When he learned to fly-fish while a student at Colorado State University, Eeland Stribling felt like the only black angler on the planet. Some fly shop employees assumed he was lost or stupid. White anglers were reluctant to trade advice. Once, two people in a passing truck shouted the N-word at him while he cast for trout. So when the Denver resident was introduced to Brown Folks Fishing (BFF), it was a revelation. “It’s been so good just to know I’m not the only person of color on the water,” Stribling says. “I’m not alone.”

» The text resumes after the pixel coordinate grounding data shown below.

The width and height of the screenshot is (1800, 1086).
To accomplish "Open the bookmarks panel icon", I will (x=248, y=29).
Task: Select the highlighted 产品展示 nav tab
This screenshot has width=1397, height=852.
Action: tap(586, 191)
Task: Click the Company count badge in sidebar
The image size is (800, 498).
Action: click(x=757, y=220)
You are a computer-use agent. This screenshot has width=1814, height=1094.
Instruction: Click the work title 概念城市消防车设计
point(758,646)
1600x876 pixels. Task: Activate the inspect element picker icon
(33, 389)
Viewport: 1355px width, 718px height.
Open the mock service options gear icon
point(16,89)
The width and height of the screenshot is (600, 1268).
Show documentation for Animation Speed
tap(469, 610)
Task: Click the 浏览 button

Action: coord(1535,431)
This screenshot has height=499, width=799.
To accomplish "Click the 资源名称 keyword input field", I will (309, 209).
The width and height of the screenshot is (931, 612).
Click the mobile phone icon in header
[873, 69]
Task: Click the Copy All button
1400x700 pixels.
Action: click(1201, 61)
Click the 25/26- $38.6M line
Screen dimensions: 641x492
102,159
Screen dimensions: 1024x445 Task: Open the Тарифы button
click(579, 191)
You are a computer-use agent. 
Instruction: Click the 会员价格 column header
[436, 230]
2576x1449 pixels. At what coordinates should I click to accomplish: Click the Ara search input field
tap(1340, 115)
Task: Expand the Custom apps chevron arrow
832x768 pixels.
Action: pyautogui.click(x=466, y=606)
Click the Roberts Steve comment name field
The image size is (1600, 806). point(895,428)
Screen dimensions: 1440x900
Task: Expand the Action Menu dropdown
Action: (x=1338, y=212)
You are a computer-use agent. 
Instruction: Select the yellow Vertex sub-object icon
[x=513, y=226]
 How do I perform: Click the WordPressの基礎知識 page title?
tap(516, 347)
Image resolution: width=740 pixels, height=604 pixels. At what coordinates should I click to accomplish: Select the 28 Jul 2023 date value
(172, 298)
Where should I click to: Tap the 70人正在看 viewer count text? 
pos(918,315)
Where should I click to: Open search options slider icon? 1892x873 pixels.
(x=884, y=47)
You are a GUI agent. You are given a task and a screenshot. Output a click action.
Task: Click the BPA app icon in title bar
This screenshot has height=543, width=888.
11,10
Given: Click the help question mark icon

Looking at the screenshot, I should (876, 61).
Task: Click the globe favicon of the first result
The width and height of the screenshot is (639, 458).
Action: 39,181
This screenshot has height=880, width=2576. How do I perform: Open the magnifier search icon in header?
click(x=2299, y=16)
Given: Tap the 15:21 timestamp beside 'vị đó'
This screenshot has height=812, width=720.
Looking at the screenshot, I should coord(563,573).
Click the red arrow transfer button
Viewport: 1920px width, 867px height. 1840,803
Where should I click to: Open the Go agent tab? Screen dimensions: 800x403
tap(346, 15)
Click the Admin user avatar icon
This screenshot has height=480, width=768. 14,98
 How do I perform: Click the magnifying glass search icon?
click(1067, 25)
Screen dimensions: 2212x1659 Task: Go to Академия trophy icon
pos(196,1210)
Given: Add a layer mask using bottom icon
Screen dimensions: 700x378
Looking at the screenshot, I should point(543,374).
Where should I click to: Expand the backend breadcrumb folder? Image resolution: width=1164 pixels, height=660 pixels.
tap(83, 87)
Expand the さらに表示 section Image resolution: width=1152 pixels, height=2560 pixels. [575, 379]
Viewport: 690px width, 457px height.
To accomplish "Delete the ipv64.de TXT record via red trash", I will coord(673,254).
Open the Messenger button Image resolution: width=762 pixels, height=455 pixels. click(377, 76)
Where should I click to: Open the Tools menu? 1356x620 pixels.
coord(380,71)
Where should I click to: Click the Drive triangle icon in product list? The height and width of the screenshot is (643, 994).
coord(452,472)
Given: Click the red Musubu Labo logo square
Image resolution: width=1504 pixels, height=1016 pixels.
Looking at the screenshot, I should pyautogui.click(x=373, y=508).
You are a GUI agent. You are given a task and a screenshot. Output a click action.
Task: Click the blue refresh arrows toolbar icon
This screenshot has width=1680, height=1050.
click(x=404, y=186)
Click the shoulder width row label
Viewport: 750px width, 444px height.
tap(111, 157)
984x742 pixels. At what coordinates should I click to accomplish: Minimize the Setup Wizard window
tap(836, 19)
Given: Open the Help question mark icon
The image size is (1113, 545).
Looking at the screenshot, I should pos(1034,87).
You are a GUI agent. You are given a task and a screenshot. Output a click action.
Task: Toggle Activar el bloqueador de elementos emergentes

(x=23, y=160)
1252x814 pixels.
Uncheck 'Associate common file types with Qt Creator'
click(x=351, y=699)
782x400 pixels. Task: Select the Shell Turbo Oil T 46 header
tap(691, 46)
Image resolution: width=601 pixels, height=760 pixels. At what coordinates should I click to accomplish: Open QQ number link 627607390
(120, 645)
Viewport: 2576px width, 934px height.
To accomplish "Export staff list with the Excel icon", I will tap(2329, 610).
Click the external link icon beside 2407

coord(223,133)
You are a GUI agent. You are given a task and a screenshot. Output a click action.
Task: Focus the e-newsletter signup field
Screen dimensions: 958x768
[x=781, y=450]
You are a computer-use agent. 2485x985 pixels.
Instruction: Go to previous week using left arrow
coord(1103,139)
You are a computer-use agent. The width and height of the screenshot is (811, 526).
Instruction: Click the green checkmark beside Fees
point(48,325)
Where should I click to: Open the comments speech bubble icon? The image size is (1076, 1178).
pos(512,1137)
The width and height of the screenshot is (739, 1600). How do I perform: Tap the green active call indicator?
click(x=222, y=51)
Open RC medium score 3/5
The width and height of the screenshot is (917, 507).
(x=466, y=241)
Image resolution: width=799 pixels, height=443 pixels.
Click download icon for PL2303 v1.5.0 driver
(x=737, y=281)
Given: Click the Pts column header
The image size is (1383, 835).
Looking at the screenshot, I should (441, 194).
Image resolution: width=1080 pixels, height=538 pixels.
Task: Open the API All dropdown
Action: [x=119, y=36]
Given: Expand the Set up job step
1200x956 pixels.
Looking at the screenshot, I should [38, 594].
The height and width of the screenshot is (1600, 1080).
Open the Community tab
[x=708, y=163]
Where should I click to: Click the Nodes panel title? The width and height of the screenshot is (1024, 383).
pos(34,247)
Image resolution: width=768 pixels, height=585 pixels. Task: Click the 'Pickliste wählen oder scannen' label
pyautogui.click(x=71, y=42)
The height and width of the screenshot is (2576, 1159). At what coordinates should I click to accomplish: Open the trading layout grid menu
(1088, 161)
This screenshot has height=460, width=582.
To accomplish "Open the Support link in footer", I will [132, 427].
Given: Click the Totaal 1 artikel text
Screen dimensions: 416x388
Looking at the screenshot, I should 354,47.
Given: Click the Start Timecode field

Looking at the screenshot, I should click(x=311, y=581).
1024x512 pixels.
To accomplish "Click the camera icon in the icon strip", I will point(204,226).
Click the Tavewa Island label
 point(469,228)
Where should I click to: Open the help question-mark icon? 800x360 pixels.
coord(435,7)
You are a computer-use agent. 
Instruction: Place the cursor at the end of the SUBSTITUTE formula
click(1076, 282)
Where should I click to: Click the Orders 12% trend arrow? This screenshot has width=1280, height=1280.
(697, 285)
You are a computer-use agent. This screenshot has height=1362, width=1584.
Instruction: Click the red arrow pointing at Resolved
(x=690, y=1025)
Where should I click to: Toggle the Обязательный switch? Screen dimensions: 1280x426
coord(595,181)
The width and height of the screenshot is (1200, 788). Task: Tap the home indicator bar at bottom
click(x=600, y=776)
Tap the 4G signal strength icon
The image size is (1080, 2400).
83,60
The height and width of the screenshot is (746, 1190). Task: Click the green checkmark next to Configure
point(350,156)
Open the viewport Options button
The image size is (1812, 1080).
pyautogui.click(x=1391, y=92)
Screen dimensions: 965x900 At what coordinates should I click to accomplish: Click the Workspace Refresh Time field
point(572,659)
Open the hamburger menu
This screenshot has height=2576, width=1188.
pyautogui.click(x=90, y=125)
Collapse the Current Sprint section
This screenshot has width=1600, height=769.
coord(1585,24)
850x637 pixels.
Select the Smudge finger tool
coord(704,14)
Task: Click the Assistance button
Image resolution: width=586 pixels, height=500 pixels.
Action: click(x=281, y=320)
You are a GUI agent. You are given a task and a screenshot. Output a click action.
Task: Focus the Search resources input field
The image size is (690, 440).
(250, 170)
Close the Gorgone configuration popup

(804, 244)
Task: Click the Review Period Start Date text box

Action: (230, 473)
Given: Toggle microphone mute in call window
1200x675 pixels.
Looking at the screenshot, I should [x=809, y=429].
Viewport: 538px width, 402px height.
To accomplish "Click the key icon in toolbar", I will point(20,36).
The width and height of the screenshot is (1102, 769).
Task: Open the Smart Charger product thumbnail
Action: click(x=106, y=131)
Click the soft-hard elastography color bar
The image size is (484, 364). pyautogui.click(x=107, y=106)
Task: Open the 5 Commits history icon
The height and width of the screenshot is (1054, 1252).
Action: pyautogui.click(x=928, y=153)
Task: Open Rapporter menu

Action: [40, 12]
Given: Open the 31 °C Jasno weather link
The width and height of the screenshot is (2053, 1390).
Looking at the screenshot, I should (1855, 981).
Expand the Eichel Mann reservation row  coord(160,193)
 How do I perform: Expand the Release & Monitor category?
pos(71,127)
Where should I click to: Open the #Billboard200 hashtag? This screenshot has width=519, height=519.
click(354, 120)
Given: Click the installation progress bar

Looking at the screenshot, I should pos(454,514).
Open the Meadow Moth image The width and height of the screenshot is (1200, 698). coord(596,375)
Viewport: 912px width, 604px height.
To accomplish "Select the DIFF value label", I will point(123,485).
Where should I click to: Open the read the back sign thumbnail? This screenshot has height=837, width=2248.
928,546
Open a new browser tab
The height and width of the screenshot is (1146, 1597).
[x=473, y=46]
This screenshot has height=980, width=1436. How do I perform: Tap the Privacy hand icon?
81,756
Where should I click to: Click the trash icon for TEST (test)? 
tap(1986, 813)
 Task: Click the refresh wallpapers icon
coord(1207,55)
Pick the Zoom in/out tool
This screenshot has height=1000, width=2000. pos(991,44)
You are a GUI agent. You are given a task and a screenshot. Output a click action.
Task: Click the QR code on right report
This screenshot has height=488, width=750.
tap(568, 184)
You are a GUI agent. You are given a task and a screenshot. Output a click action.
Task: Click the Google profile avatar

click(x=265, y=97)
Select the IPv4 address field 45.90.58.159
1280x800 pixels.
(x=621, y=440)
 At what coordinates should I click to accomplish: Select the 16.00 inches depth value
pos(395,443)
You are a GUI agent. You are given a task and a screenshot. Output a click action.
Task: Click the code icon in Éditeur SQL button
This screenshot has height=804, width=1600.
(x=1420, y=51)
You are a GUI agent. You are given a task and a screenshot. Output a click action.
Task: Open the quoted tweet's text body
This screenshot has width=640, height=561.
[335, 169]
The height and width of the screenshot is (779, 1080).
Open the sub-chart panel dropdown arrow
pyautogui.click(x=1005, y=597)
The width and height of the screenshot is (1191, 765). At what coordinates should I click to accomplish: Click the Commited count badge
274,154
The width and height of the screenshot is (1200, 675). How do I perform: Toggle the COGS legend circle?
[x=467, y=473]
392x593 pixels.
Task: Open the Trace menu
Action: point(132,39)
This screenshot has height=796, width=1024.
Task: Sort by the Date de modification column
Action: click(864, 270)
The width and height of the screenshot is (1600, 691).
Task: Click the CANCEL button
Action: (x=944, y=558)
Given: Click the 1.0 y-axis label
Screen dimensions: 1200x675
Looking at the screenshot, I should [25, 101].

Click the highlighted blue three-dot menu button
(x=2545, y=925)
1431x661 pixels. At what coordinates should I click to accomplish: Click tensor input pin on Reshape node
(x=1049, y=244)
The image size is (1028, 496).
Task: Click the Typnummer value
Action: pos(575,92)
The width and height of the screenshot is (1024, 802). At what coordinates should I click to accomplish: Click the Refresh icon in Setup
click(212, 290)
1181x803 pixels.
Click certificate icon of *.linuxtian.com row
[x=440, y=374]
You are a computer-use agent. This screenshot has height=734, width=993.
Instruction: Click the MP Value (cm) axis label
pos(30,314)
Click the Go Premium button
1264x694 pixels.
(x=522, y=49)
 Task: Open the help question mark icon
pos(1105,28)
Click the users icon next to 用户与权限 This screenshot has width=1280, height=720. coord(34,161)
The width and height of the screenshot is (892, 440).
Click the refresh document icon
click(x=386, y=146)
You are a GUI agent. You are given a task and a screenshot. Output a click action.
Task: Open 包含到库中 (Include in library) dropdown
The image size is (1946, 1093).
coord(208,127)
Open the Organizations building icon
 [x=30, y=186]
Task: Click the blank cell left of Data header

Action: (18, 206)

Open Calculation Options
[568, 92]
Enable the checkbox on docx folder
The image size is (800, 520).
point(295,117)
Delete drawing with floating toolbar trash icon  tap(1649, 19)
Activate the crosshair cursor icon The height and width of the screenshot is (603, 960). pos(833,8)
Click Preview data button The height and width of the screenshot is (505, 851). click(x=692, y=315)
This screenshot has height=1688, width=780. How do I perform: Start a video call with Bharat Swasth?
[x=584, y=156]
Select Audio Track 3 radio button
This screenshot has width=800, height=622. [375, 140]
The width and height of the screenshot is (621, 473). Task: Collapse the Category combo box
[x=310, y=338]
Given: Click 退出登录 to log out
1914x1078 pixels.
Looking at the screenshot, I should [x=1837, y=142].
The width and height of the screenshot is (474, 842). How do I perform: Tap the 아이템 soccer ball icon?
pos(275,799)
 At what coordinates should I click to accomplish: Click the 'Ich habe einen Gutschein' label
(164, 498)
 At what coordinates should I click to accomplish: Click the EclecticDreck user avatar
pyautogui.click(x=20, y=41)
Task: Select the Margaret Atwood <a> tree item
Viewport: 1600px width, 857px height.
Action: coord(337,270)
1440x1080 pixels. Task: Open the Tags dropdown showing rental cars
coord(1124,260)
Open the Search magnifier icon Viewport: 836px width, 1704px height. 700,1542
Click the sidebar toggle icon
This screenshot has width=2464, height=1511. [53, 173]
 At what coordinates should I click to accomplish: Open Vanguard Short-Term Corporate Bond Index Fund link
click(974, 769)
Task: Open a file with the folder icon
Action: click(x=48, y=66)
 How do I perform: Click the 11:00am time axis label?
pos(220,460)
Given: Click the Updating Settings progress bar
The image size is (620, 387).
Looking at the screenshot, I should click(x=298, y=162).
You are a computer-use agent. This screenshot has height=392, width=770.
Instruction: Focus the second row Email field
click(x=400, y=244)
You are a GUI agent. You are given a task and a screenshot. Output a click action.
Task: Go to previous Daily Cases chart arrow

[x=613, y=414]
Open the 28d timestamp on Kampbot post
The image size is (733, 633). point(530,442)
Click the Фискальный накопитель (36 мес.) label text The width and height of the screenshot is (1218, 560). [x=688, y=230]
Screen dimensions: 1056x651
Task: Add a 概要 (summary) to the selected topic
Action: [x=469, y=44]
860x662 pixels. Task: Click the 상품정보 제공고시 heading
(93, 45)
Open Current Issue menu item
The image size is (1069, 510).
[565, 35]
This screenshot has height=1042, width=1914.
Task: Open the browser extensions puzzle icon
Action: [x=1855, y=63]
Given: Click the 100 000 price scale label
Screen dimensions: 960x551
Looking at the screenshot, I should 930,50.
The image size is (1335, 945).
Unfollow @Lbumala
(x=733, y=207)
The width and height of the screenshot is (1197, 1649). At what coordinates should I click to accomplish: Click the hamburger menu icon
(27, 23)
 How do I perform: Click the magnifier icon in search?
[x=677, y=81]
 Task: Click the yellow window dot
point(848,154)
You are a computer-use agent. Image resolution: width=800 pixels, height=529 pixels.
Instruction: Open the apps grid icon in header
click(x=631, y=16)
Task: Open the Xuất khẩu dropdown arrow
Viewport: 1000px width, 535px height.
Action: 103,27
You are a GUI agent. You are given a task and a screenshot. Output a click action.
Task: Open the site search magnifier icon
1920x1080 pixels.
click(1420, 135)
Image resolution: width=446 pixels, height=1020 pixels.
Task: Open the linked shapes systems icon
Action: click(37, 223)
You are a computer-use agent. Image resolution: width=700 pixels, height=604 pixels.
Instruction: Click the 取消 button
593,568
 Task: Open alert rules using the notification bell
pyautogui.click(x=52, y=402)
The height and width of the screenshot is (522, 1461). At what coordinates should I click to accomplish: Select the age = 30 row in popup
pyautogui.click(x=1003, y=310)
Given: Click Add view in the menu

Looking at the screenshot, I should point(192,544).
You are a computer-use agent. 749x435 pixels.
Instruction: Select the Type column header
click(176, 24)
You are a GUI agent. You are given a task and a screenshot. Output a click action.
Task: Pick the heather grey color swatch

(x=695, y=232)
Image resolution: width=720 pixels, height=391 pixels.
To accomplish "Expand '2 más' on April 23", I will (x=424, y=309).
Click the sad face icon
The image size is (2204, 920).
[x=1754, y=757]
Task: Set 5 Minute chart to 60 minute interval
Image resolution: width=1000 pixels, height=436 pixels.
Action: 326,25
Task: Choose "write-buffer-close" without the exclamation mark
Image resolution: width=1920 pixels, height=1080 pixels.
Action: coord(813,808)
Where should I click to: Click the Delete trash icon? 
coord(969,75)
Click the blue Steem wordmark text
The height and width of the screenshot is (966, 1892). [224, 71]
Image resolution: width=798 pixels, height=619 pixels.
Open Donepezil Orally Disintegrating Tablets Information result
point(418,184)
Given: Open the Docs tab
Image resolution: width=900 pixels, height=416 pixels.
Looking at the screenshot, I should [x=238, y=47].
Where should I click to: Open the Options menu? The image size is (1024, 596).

A largely solitary pastime, fishing may not seem like it would require integration. But for people of color, it can be too isolating: 79.2 percent of all anglers are white, according to the Outdoor Foundation and the Recreational Boating & Fishing Foundation. Started in 2018 by Oregon-raised Tracy Nguyen-Chung, BFF is a nationwide network of anglers working to make room on the dock (or boat or shoreline) for people of color. Regional ambassadors Stribling and Erica Nelson, a member of the Navajo tribe, lead the community-building effort in Colorado.

The first barrier many minorities face is cultural. White parents and grandparents pass down the particulars of casting and mending a line to their children. People of color often have to teach themselves. “It seemed like everyone I met on the water said, ‘Oh, I grew up fishing,’ ” Nelson says. “But I didn’t.” As a novice, Nelson posted questions such as Is it normal to hook yourself with your fly? on her Instagram account, @AwkwardAngler. Members of BFF passed along tips.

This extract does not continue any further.